_Problems_
• a. Reproduce the cassis export notebook from "# Documentation for" to "the entire dataset.".
• b. Write the next part of the cassis export notebook, picking up after its final line.

_Provided text_
□ □ □ □
## Export:


So far the only export I could get working

In [None]:
from cassis import load_typesystem, load_cas_from_xmi
from collections import defaultdict
import numpy as np
import pandas as pd
import matplotlib.pyplot as plt
import seaborn as sns
import glob
import os

# Documentation for cassis
# https://github.com/dkpro/dkpro-cassis


# might be usefull:
# https://spacy.io/api/textcategorizer
# https://spacy.io/universe/project/classyclassification
# https://stackoverflow.com/questions/62075223/how-to-improve-a-german-text-classification-model-in-spacy

In [None]:
# Here we load the filesystem and the actual annotated text file.
# The file system includes all possible types that are configured in inception.
# This should only need one file for the entire dataset.

with open("../data/TypeSystem.xml", "rb") as f:
    ts = load_typesystem(f)

with open("../data/Gerichtsurteile-pos-AW-neu-optimiert-BB.xmi", "rb") as f:
    cas = load_cas_from_xmi(f, typesystem=ts)

In [None]:
# select all custom Spans and store them in an ordered dict,
# where the first dimension is the used inception category (Protagonistinnen, Forderung, etc...)
# and the second dimension is the corresponding value of this category ('Forderer:in', 'Adresassat:in', 'Benefizient:in')
# dict[category][entry value] = span
def sort_spans(cas, ts):

    span_type = ts.get_type("custom.Span")
    span_dict = defaultdict(lambda: defaultdict(list))

    # list of all interesting categories
    cat_list = [
        "Protagonistinnen",
        "Protagonistinnen2",
        "Protagonistinnen3",
        "Forderung",
        "KAT1MoralisierendesSegment",
        "KAT2Subjektive_Ausdrcke",
        "KOMMENTAR",
        "KommunikativeFunktion",
        "Moralwerte",
    ]

    for span in cas.select(span_type.name):

        for cat in cat_list:
            # this excludes any unwanted datapoints
            if span[cat] and span["KOMMENETAR"] != "Dopplung":

                span_dict[cat][span[cat]].append(span)
□ □ □ □
_Provided records_
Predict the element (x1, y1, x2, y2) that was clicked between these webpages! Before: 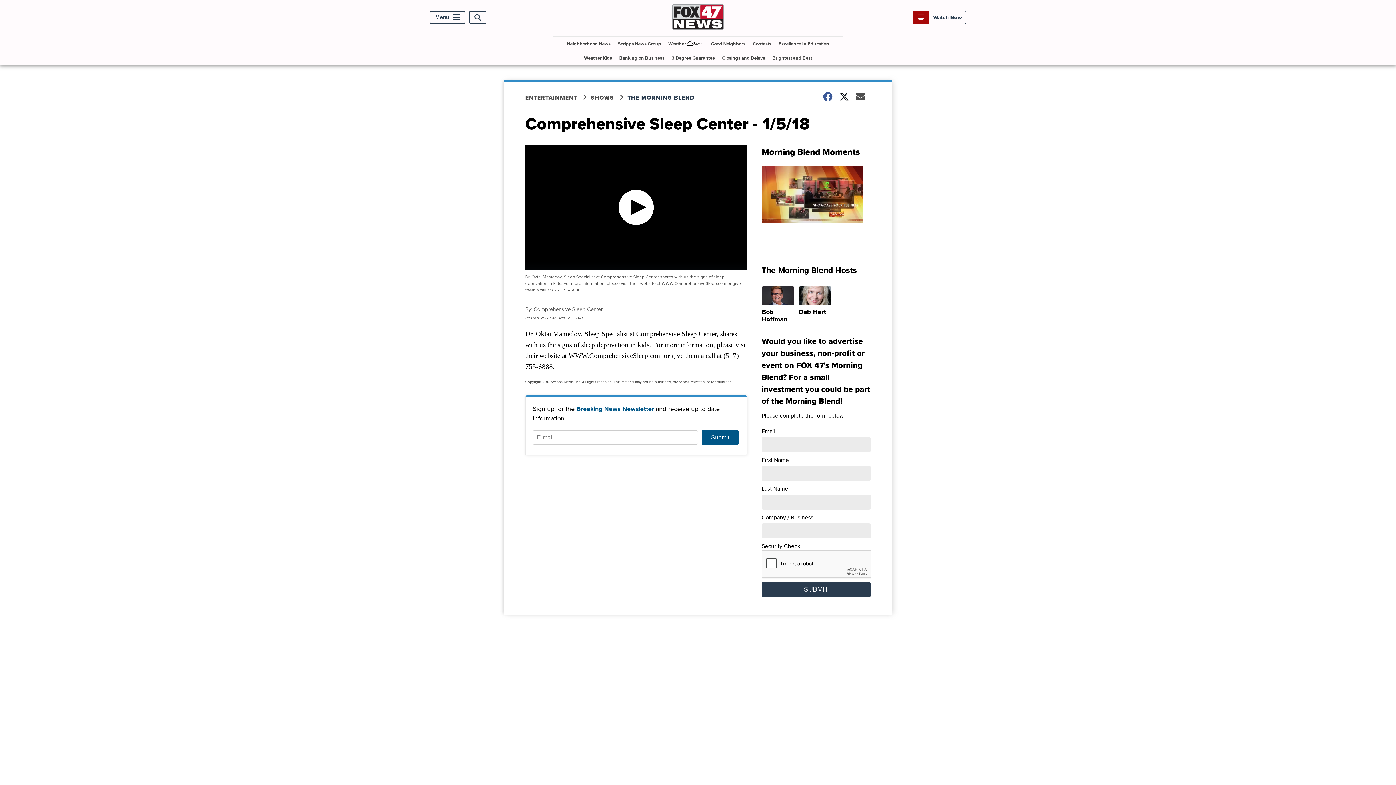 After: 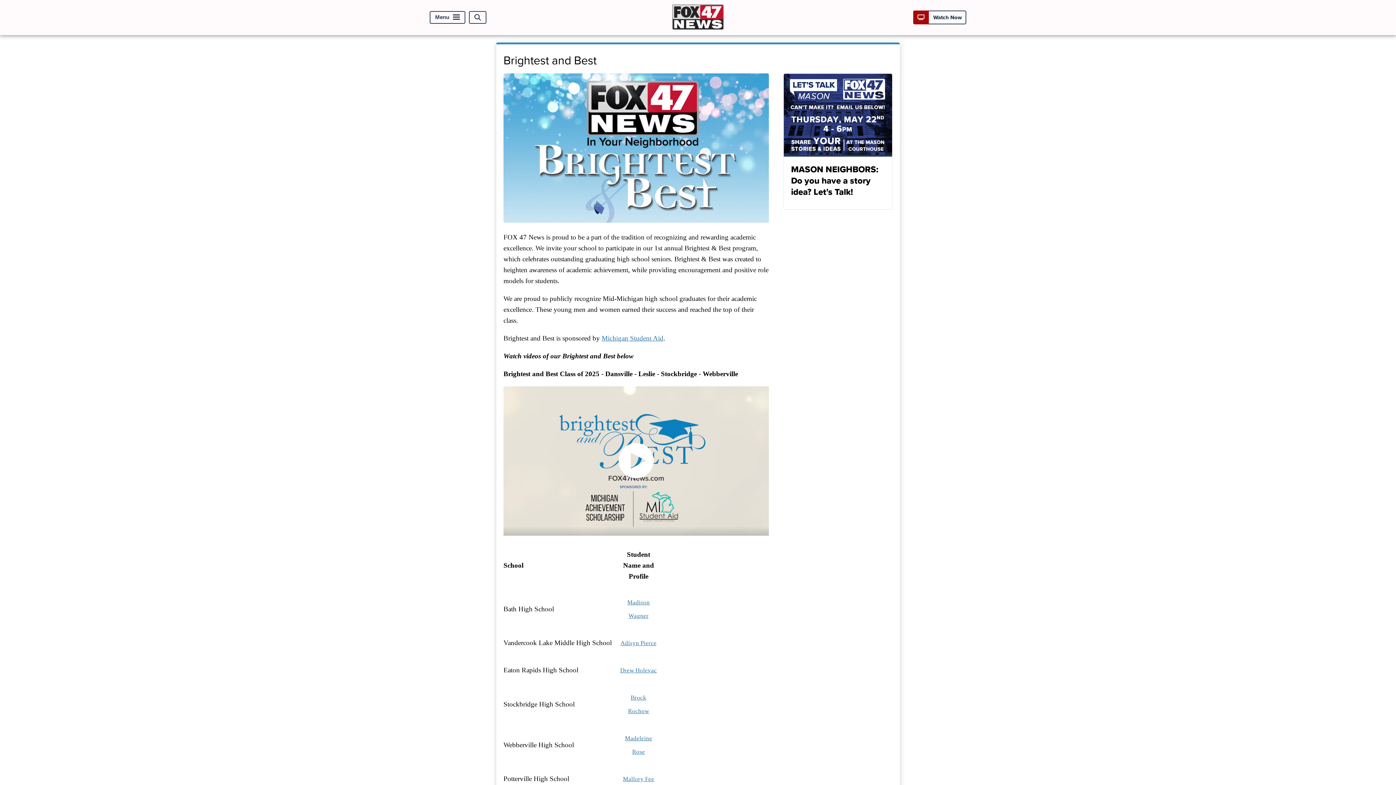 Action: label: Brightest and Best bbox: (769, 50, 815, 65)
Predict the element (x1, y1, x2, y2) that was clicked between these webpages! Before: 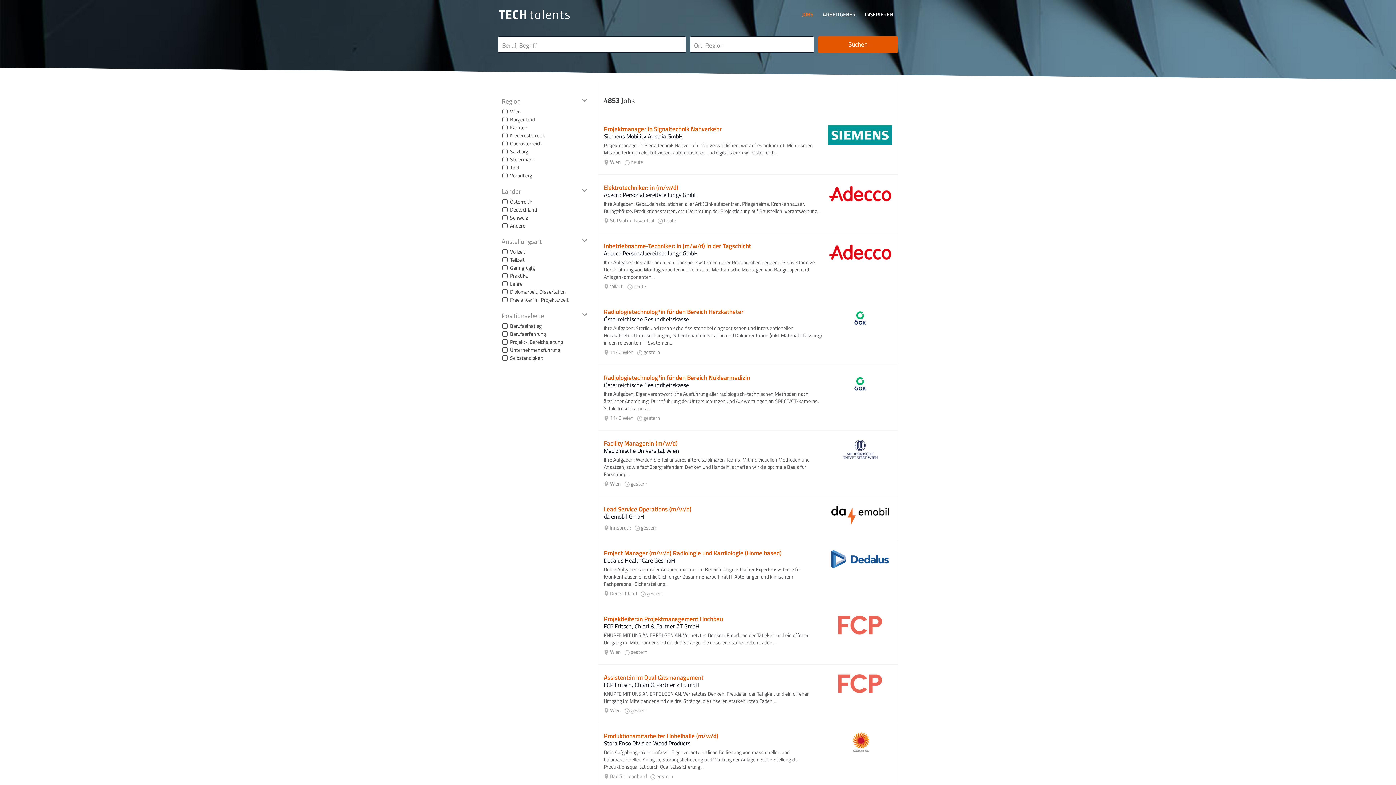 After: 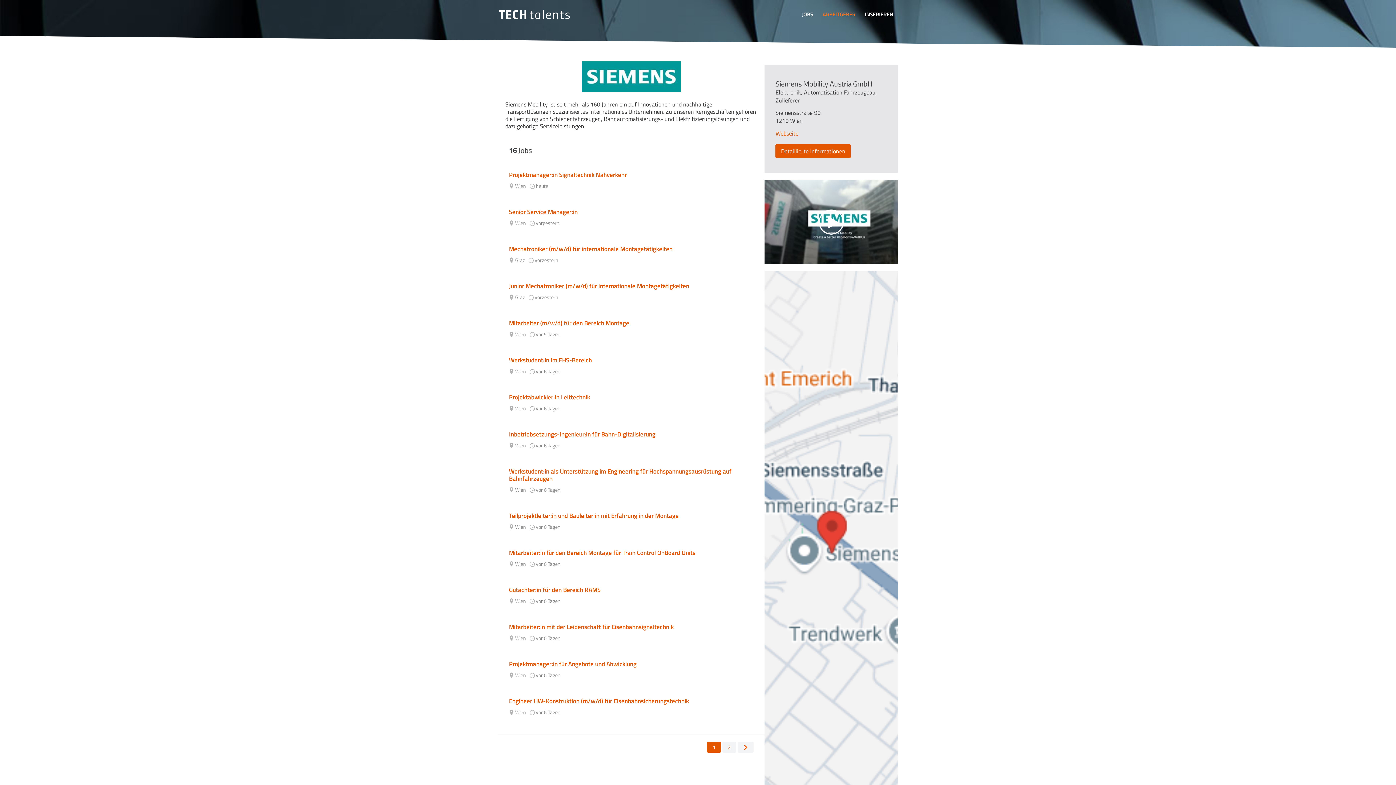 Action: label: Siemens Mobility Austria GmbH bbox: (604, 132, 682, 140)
□ □ □ □
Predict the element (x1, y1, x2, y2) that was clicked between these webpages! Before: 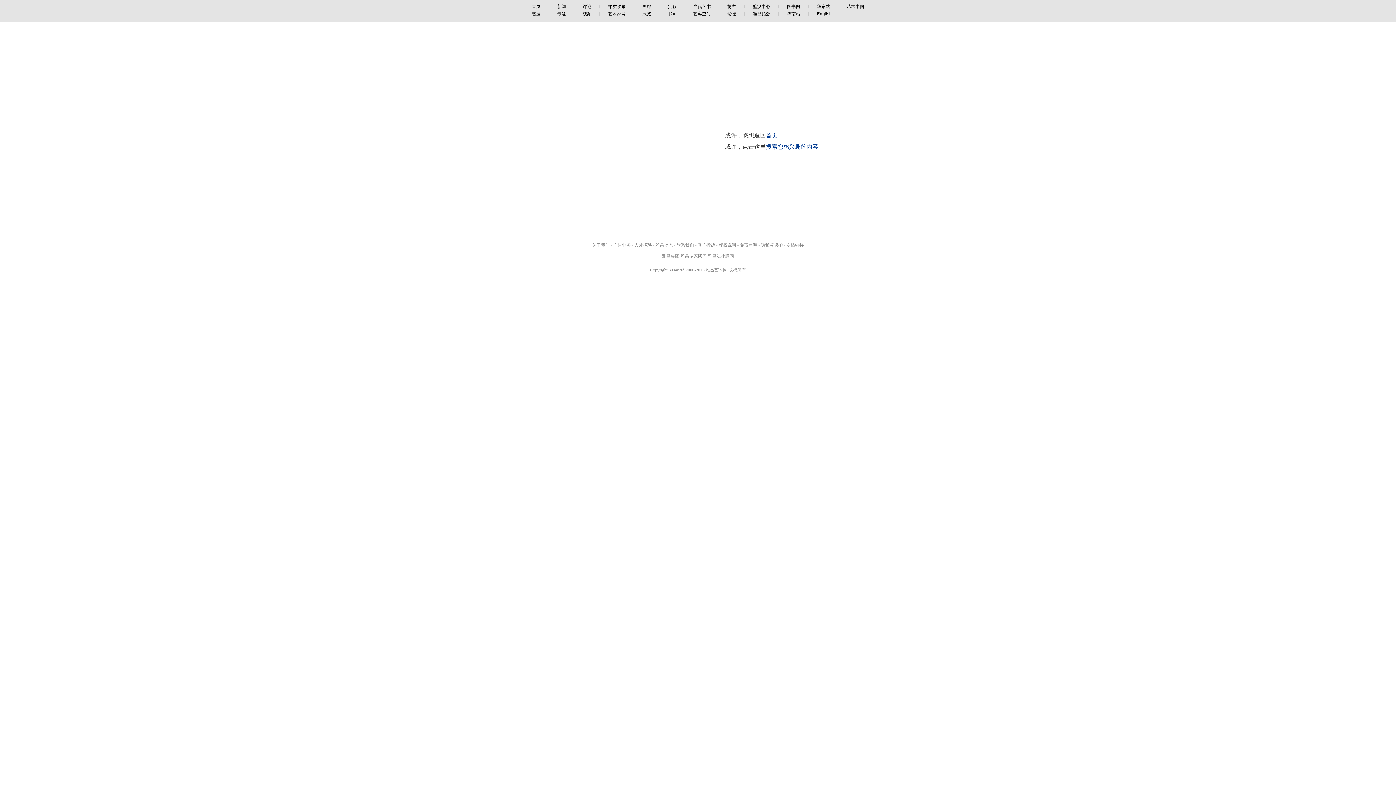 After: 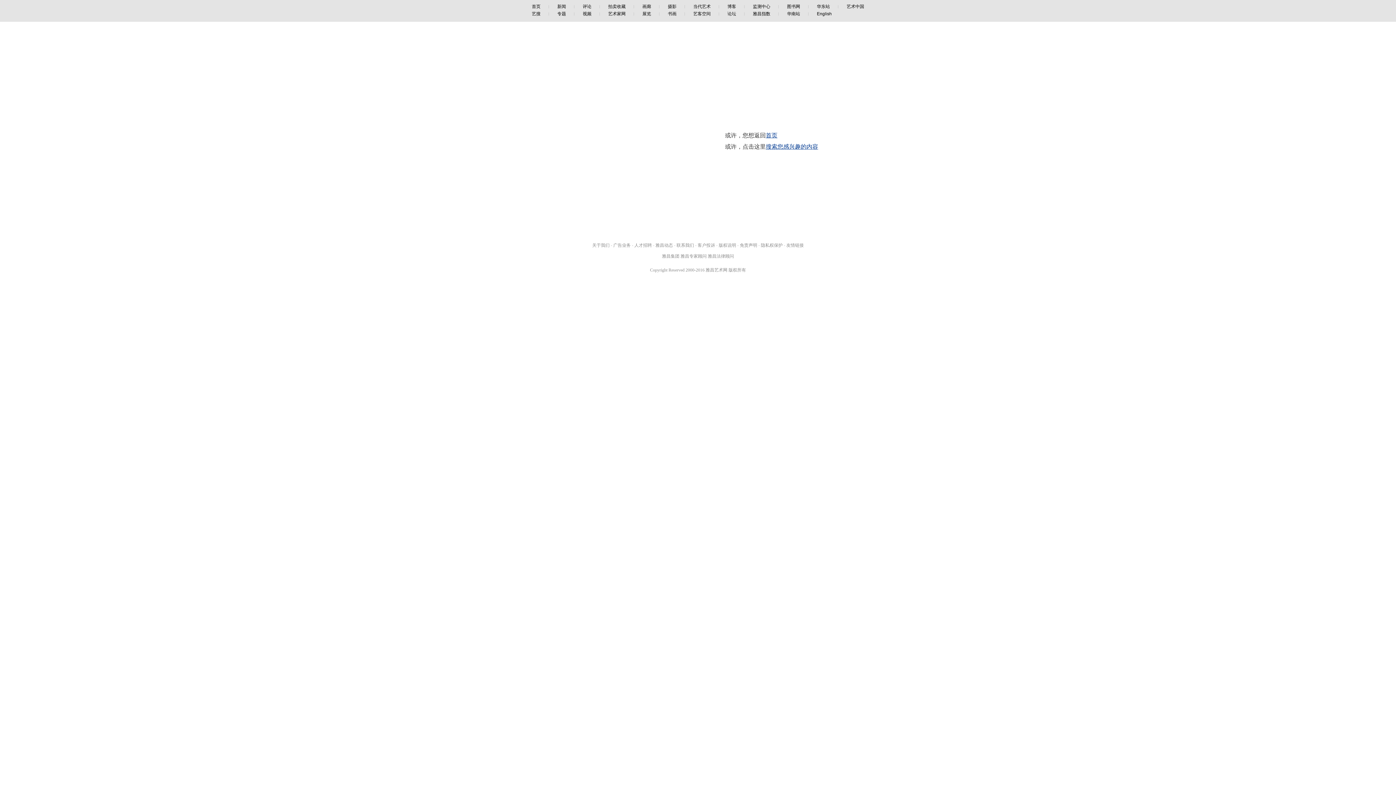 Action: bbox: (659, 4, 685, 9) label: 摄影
□ □ □ □
_Responses in order_
• a.
# Documentation for cassis
# https://github.com/dkpro/dkpro-cassis


# might be usefull:
# https://spacy.io/api/textcategorizer
# https://spacy.io/universe/project/classyclassification
# https://stackoverflow.com/questions/62075223/how-to-improve-a-german-text-classification-model-in-spacy

In [None]:
# Here we load the filesystem and the actual annotated text file.
# The file system includes all possible types that are configured in inception.
# This should only need one file for the entire dataset.

• b.
    # for span_dict_key, span_dict_sub_kat in span_dict.items():
    #     print(f"{span_dict_key}: {[key for key in span_dict_sub_kat.keys()]}")
    return span_dict

In [None]:
### load multiple files into a list of dictionaries
def load_data_dir(dir_path):
    data_files = glob.glob(os.path.join(dir_path, "*.xmi"))

    with open(glob.glob(os.path.join(dir_path, "*.xml"))[0], "rb") as f:
        ts = load_typesystem(f)
    data_dict_list = {}
    for data_file in data_files:
        # the wikipediadiskussionen file breaks as it has an invalid xmi charakter.
        if data_file != "../data/Wikipediadiskussionen-neg-BD-neu-optimiert-CK.xmi":
            with open(data_file, "rb") as f:
                cas = load_cas_from_xmi(f, typesystem=ts)
            data_dict_list[os.path.basename(data_file).split(".xmi")[0]] = {
                "data": sort_spans(cas, ts),
                "file_type": os.path.basename(data_file).split(".")[1],
            }

    return data_dict_list

In [None]:
# find the overlaying category for an second dimension cat name
def find_cat_from_str(cat_entry, span_dict):

    for span_dict_key, span_dict_sub_kat in span_dict.items():
        if cat_entry in span_dict_sub_kat.keys():
            return span_dict_key

In [None]:
# get overlap%
# so far this only works on a span basis and not a sentance basis.


def get_overlap_percent(cat_1, cat_2, data_dict_list, file_name, ret_occ=False):
    o_cat1 = find_cat_from_str(cat_1, data_dict_list[file_name]["data"])
    o_cat2 = find_cat_from_str(cat_2, data_dict_list[file_name]["data"])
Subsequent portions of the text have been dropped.